Biden Is Enabling America’s Indefensible History With Saudi Arabia

When Yemeni Houthi rebels struck Abu Dhabi, United Arab Emirates, killing three people on Jan. 17, the Biden administration strongly condemned what it called “terrorist attacks.” It was the 14th time the State Department had condemned the Houthis since President Joe Biden entered the White House.

In many ways, this unquestioning support for the Saudi dictatorship is unremarkable.

Yet, days later, when Saudi Arabian airstrikes killed at least 70 civilians in Yemen, including three children, the Biden team only mustered a meek call for all parties to de-escalate. Despite the carnage, Biden sustained his perfect record of never condemning Saudi Arabia for its devastation of Yemen, let alone calling it terrorism. It’s time for Biden to make a real break with past U.S. policy by ceasing to take sides in other countries’ conflicts.
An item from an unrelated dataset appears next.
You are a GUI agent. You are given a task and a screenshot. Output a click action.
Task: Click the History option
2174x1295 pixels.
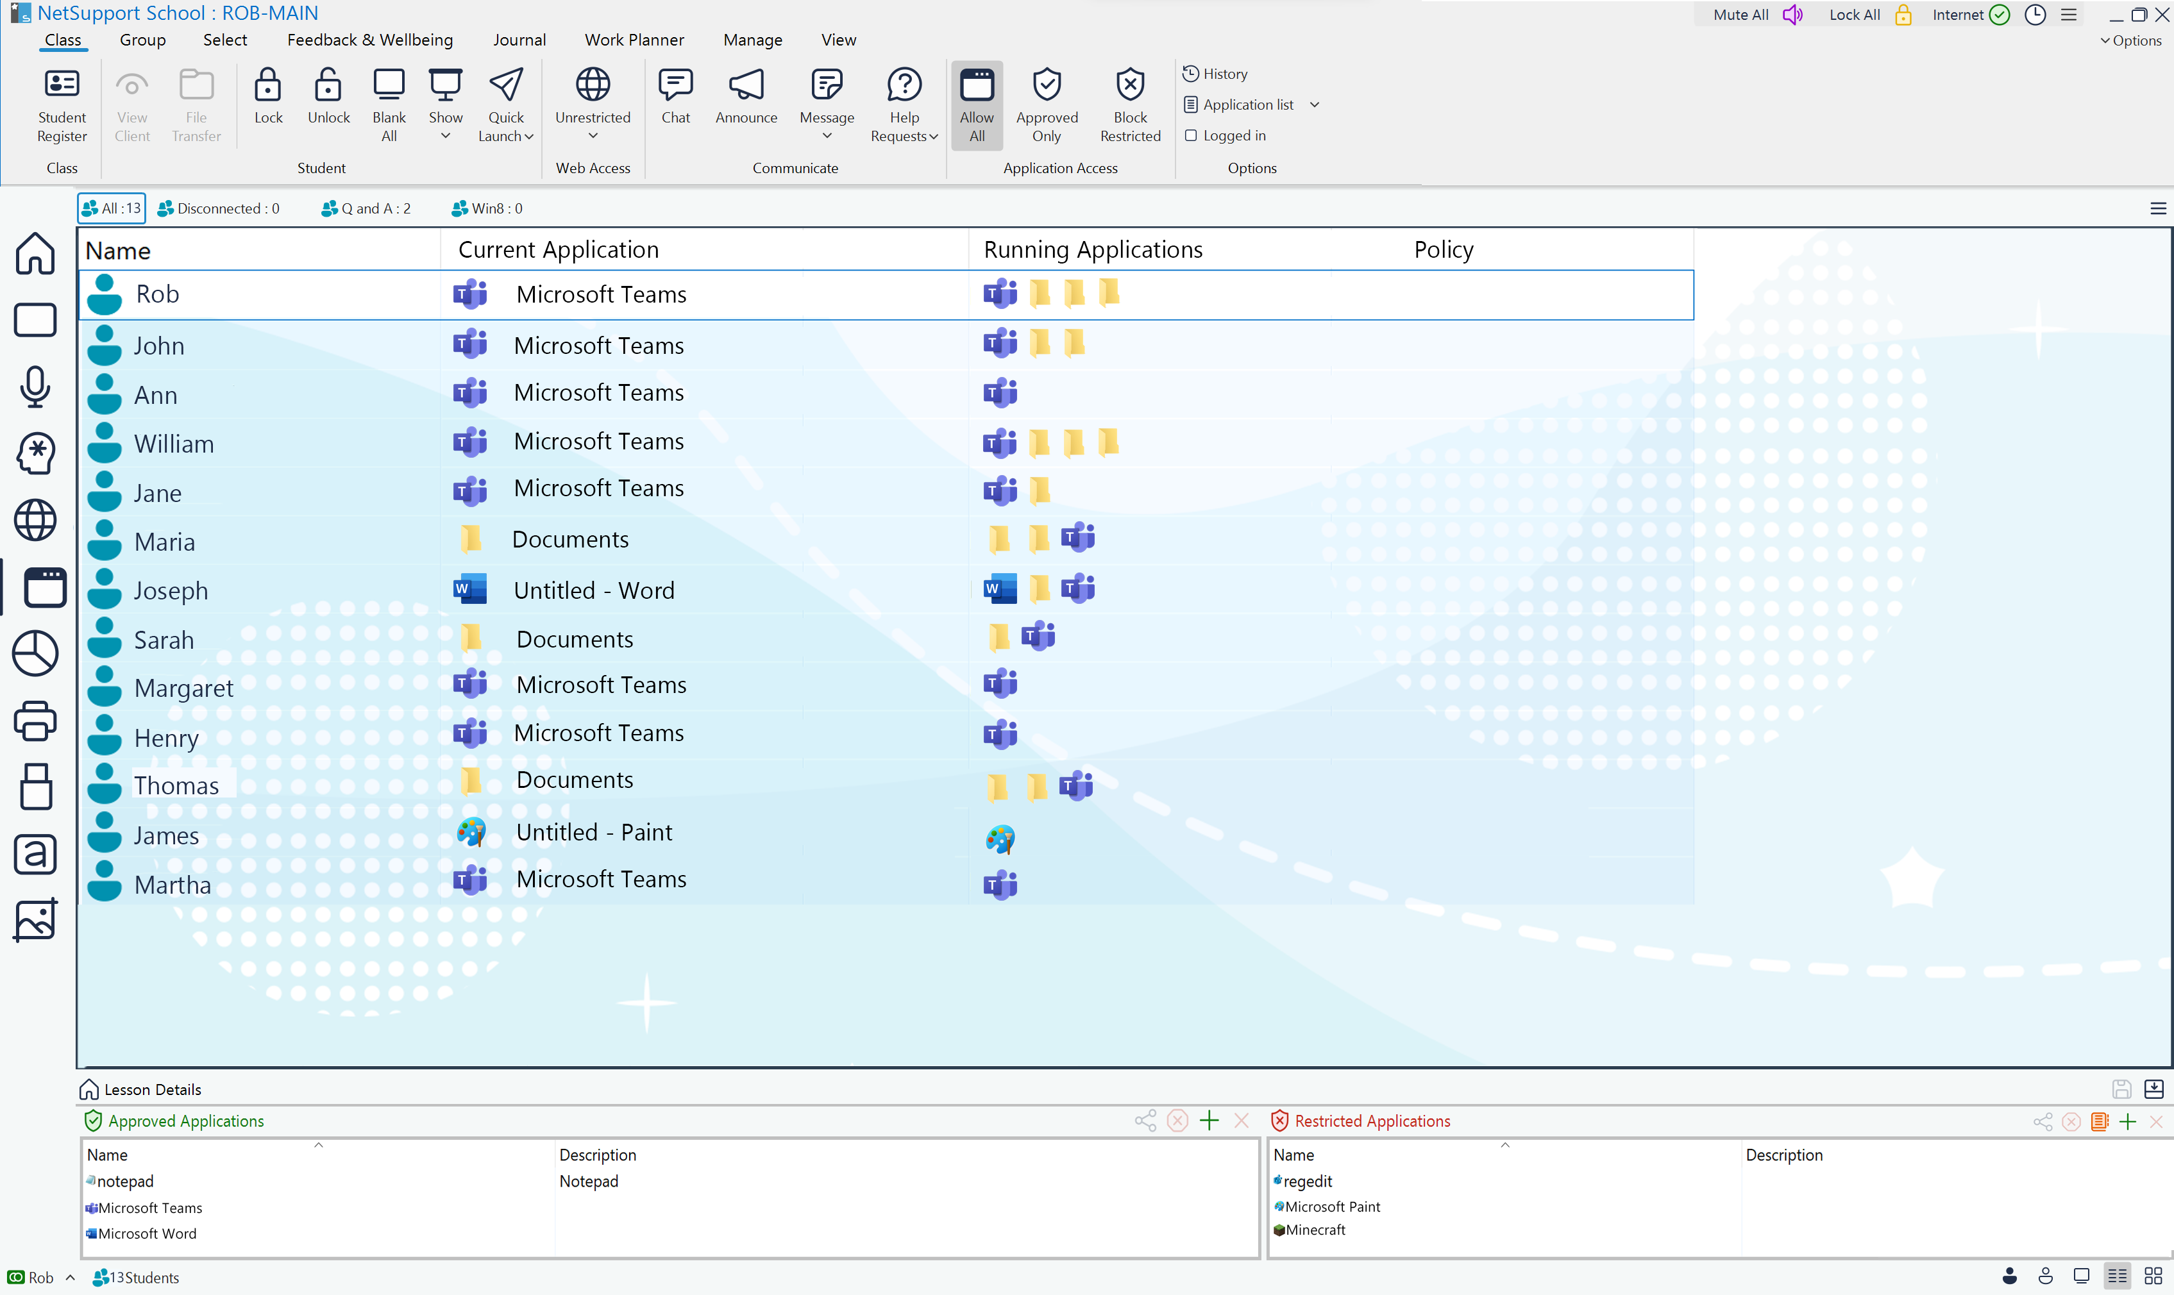click(1224, 74)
In many ways, this unquestioning support for the Saudi dictatorship is unremarkable. Former President Donald Trump coddled the notorious Saudi Crown Prince Mohammed bin Salman and even refused to slap him on the wrist after his intelligence operatives kidnapped and beheaded Washington Post columnist Jamal Khashoggi. As president, Barack Obama had a contentious relationship with then-Saudi King Abdullah, yet it was Obama who greenlighted Saudi Arabia’s war against Yemen in the first place. And the Bush family was so close to the Saudi royal family that Riyadh’s longtime ambassador to Washington, Prince Bandar bin Sultan, was nicknamed “Bandar Bush.”

Biden himself created the expectation that his presidency would see an end to business as usual with the Saudi dictatorship. In his first major foreign policy speech, in February, he declared that “the war in Yemen must end.” During the presidential debates in 2020, he pledged to make the Saudis “pay the price and make them in fact the pariah that they are.”